Records from a data collection
===

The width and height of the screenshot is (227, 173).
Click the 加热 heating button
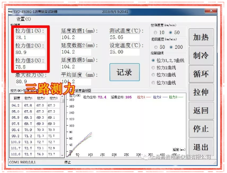click(201, 37)
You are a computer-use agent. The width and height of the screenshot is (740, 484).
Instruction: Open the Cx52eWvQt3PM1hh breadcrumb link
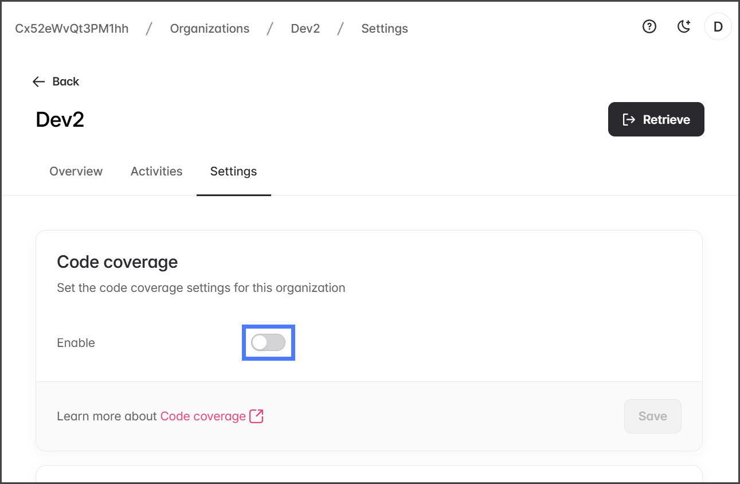coord(72,29)
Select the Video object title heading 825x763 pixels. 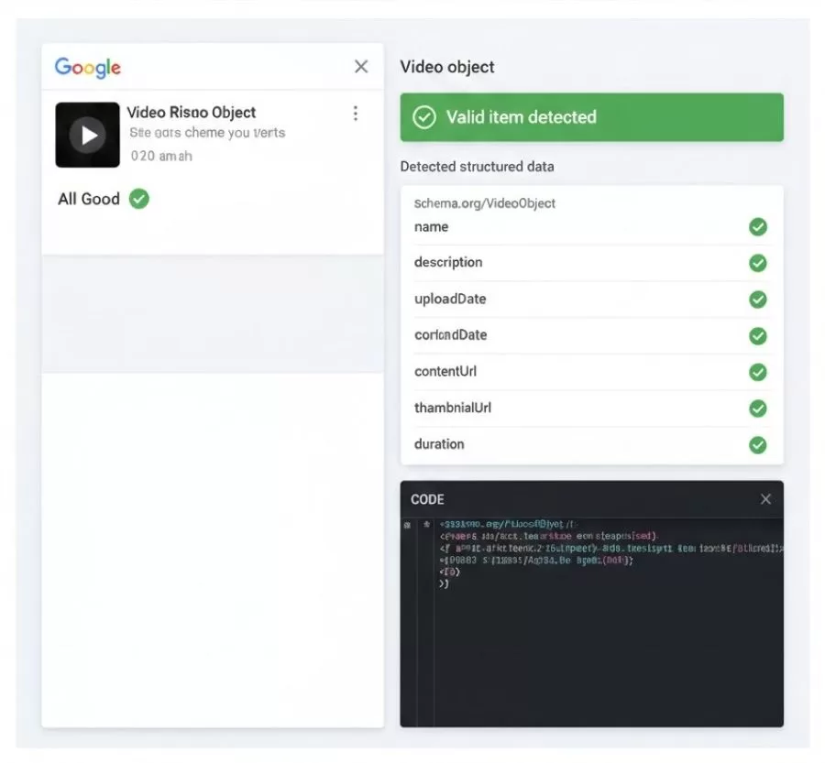click(x=447, y=67)
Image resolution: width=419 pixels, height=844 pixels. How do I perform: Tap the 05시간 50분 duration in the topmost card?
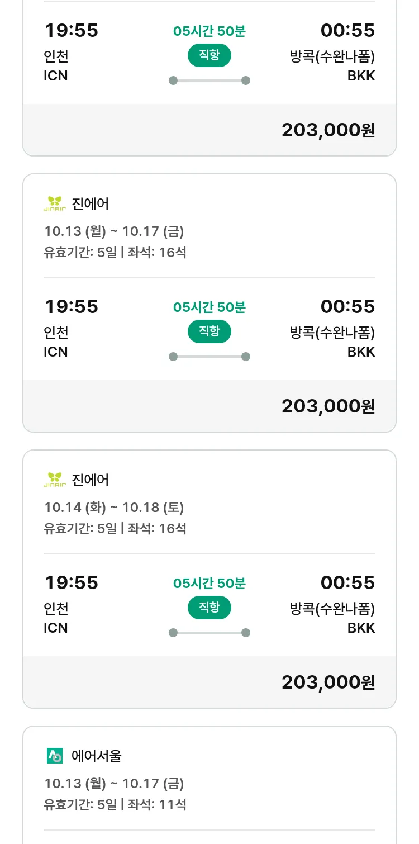(x=210, y=31)
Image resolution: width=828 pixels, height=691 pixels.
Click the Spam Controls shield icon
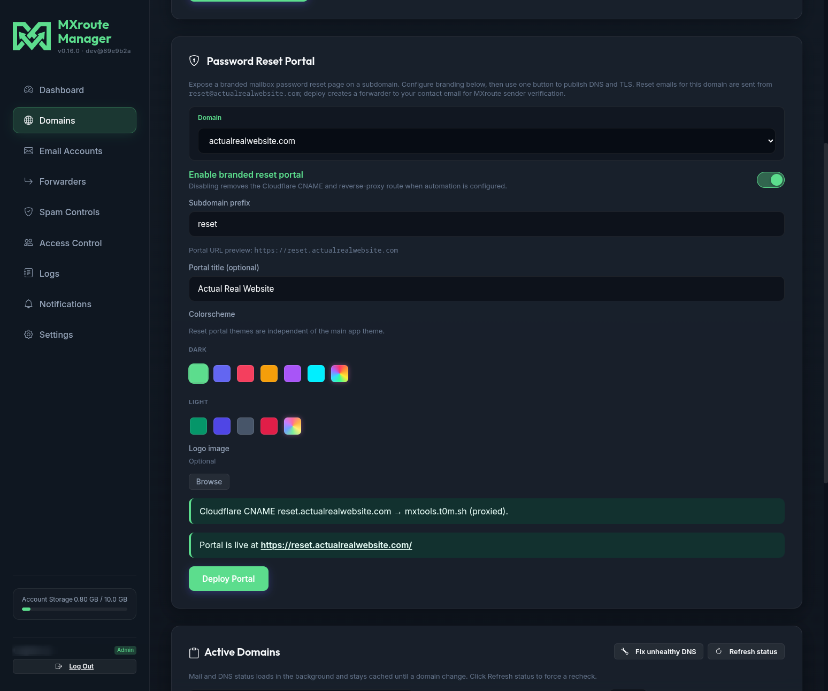click(x=29, y=212)
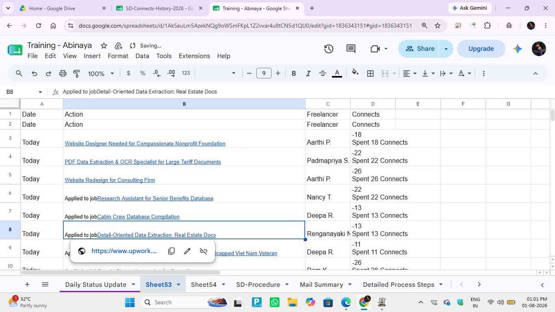Edit link pencil icon in popup
Screen dimensions: 555x312
pyautogui.click(x=187, y=251)
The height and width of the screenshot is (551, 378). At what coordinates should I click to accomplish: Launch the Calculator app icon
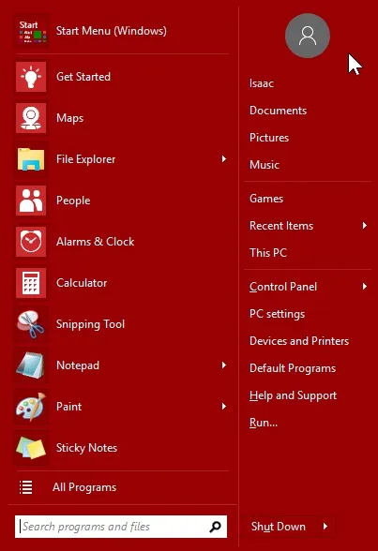click(x=31, y=283)
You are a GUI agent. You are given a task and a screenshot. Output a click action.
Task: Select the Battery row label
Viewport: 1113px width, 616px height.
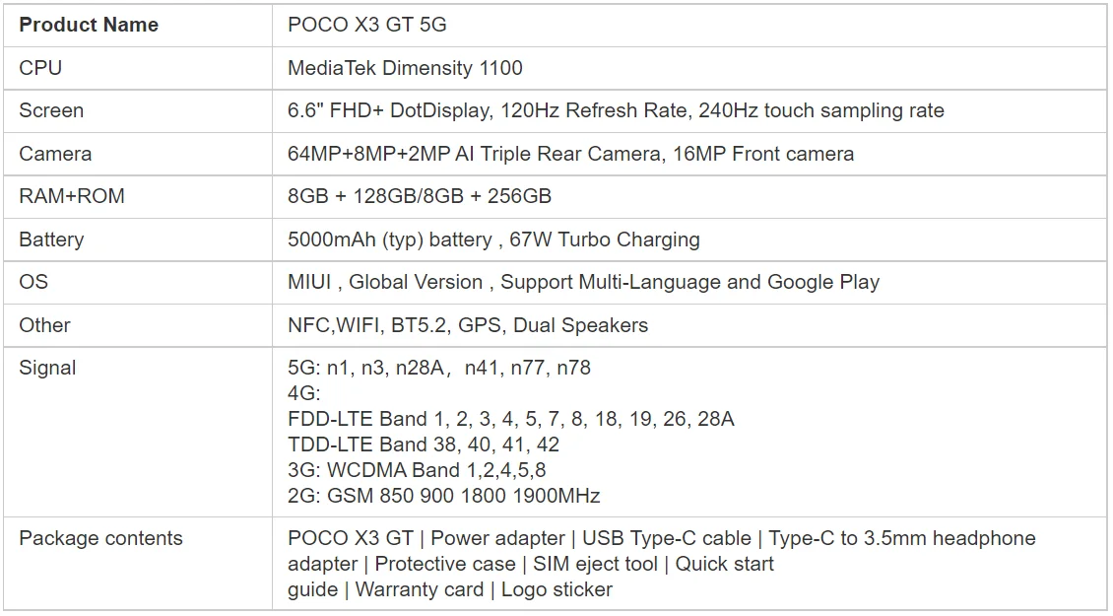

===

What the task requires
Identify each line in the items above that contains the string "resolution", matching case, and copy those lines.

Response for this exercise
Image resolution: width=419 pixels, height=844 pixels. How do I perform: Tap the 05시간 50분 duration in the topmost card?
Image resolution: width=828 pixels, height=691 pixels.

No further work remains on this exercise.